▶ _Task to carry out_
Beginning at the line that contains "is (1000, 1000).", transcribe the remaining lines of the listing exactly; include the final line and omit everything before.

▶ _Records_
+ + + + +
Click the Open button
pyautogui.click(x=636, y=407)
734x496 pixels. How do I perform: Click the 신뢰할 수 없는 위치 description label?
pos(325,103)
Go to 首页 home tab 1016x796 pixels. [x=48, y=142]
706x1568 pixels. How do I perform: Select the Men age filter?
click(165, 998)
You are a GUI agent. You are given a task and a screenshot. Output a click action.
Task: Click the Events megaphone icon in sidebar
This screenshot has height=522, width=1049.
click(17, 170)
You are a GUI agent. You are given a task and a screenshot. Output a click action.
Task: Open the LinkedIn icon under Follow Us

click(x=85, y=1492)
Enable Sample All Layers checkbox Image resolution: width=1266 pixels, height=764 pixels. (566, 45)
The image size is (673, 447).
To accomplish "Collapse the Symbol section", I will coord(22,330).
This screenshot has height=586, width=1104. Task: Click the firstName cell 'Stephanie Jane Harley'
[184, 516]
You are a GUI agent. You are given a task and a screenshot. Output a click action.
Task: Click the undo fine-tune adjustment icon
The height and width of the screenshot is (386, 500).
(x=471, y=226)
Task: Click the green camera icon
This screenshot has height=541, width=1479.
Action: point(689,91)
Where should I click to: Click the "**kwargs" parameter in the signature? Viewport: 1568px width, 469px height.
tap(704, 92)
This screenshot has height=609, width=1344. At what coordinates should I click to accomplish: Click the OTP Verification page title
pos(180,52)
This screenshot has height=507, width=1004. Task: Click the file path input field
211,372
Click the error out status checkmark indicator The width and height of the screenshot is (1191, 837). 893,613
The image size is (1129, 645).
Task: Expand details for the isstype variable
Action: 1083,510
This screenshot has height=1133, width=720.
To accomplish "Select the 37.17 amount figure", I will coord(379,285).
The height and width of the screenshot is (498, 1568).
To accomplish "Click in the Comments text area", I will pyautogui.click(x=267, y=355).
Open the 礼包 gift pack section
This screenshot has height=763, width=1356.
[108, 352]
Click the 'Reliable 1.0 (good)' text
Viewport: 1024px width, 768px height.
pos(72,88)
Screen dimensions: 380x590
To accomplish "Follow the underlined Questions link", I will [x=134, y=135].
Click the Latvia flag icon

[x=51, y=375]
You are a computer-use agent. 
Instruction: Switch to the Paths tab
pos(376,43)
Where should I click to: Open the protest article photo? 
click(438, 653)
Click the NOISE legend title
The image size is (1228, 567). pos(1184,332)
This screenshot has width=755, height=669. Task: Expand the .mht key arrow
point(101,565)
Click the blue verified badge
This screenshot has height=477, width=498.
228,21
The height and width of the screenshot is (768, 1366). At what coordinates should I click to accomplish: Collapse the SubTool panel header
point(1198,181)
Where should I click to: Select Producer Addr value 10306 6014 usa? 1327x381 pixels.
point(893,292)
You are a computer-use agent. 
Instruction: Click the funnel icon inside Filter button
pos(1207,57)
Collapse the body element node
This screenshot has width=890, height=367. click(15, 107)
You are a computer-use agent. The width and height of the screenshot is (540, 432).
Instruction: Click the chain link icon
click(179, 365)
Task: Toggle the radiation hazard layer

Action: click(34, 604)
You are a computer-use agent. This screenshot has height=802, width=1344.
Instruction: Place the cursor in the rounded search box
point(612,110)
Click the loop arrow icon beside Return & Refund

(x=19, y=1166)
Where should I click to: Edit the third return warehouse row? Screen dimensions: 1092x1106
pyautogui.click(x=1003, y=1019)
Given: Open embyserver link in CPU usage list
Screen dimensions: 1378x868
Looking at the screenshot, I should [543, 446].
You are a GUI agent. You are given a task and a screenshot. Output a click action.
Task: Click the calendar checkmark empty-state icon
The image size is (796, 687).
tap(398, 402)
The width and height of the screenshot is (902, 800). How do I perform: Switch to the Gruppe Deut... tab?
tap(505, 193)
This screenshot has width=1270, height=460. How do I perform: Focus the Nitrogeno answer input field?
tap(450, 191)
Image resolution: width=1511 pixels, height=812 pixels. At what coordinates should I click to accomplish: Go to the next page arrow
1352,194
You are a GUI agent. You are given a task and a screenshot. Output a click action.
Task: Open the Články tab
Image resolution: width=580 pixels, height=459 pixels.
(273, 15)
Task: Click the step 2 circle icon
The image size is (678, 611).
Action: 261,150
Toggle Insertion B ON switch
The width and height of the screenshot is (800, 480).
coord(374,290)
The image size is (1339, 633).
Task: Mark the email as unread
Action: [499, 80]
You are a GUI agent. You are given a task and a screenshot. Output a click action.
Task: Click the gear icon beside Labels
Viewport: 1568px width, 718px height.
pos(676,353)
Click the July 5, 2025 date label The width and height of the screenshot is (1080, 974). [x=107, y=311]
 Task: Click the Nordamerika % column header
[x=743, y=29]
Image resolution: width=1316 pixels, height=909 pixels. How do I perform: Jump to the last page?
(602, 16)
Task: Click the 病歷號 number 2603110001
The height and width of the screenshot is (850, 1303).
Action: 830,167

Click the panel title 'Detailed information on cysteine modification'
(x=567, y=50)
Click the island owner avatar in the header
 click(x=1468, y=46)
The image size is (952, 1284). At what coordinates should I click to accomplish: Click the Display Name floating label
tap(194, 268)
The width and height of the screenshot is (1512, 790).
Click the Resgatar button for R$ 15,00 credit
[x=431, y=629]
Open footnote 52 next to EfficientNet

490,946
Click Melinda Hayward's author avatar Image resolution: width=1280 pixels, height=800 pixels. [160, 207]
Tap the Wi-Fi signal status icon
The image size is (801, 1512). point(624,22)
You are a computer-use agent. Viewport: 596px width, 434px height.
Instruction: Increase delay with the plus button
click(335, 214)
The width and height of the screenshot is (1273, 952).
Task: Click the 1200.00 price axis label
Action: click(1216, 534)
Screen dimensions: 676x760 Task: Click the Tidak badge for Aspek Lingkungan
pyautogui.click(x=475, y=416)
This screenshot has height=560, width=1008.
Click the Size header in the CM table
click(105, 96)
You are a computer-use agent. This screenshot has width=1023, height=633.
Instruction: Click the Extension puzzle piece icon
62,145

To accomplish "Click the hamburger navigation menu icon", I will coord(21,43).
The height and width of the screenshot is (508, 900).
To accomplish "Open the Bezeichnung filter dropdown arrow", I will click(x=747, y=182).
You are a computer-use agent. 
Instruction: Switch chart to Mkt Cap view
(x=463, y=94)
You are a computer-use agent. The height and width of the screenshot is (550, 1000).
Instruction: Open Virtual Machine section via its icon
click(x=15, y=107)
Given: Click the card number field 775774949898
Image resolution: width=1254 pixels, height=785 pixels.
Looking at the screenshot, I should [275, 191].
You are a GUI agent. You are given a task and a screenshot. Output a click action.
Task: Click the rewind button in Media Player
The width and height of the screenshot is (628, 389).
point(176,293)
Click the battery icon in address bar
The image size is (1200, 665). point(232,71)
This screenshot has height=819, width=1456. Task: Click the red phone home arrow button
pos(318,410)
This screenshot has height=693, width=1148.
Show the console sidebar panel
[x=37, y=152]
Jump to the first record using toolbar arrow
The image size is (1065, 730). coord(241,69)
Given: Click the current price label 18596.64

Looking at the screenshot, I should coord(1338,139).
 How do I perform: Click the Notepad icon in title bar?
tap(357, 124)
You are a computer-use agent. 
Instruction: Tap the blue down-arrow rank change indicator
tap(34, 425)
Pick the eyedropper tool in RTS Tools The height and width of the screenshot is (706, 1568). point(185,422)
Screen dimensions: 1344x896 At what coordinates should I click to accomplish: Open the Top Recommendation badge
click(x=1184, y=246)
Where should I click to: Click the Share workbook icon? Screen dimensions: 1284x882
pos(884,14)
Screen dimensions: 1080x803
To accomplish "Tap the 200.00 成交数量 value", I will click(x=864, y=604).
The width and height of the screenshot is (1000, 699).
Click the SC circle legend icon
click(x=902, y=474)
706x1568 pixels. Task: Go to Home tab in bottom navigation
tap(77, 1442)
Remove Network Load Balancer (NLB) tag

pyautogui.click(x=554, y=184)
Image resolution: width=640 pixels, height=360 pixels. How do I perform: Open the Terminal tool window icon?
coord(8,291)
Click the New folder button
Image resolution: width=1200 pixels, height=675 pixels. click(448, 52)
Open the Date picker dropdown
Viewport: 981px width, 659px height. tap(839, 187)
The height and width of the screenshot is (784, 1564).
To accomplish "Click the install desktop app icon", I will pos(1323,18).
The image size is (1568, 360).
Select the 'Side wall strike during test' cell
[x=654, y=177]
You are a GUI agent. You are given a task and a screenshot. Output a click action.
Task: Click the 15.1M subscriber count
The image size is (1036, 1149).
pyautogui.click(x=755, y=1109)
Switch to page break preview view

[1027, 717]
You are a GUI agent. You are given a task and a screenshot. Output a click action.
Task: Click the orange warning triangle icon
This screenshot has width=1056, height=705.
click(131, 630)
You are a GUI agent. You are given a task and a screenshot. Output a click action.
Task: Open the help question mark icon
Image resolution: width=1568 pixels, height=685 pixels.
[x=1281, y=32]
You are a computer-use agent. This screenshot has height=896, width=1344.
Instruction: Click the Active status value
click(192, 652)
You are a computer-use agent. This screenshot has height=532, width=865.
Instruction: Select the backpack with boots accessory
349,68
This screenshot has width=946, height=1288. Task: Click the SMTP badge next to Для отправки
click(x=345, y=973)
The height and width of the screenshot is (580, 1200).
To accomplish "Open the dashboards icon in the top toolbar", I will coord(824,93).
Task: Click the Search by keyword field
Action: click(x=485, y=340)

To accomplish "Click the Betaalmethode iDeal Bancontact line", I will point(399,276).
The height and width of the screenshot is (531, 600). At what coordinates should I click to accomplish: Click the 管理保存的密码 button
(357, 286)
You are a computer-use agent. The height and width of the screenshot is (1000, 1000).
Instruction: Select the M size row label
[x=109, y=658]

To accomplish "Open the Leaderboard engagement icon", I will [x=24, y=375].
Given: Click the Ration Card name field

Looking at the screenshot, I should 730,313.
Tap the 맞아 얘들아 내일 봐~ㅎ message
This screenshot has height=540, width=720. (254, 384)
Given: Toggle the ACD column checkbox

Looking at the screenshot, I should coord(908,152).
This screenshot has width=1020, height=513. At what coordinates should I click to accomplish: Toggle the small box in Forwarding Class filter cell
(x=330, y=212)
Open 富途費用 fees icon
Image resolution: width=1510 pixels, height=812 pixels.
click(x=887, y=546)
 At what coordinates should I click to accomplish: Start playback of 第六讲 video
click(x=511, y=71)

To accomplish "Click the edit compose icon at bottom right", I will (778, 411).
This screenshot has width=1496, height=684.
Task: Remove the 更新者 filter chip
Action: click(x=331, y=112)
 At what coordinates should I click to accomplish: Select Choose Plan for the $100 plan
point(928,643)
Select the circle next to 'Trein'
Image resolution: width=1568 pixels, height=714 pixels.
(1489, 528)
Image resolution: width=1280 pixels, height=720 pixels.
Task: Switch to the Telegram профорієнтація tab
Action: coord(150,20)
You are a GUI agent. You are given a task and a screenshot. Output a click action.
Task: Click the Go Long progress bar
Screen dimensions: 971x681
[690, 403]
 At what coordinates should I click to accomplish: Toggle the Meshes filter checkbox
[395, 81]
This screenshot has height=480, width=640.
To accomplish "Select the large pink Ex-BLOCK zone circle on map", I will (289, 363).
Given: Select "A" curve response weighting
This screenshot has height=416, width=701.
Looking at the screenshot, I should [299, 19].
+ + + + +
▶ _Output of the task_
You are a computer-use agent. The height and width of the screenshot is (1000, 1000).
Instruction: Select the M size row label
[x=109, y=658]

To accomplish "Open the Leaderboard engagement icon", I will [x=24, y=375].
Given: Click the Ration Card name field

Looking at the screenshot, I should 730,313.
Tap the 맞아 얘들아 내일 봐~ㅎ message
This screenshot has height=540, width=720. (254, 384)
Given: Toggle the ACD column checkbox

Looking at the screenshot, I should coord(908,152).
This screenshot has width=1020, height=513. At what coordinates should I click to accomplish: Toggle the small box in Forwarding Class filter cell
(x=330, y=212)
Open 富途費用 fees icon
Image resolution: width=1510 pixels, height=812 pixels.
click(x=887, y=546)
 At what coordinates should I click to accomplish: Start playback of 第六讲 video
click(x=511, y=71)

To accomplish "Click the edit compose icon at bottom right", I will (778, 411).
This screenshot has width=1496, height=684.
Task: Remove the 更新者 filter chip
Action: click(x=331, y=112)
 At what coordinates should I click to accomplish: Select Choose Plan for the $100 plan
point(928,643)
Select the circle next to 'Trein'
Image resolution: width=1568 pixels, height=714 pixels.
(1489, 528)
Image resolution: width=1280 pixels, height=720 pixels.
Task: Switch to the Telegram профорієнтація tab
Action: coord(150,20)
You are a GUI agent. You are given a task and a screenshot. Output a click action.
Task: Click the Go Long progress bar
Screen dimensions: 971x681
[690, 403]
 At what coordinates should I click to accomplish: Toggle the Meshes filter checkbox
[395, 81]
This screenshot has height=480, width=640.
To accomplish "Select the large pink Ex-BLOCK zone circle on map", I will (289, 363).
Given: Select "A" curve response weighting
This screenshot has height=416, width=701.
Looking at the screenshot, I should [299, 19].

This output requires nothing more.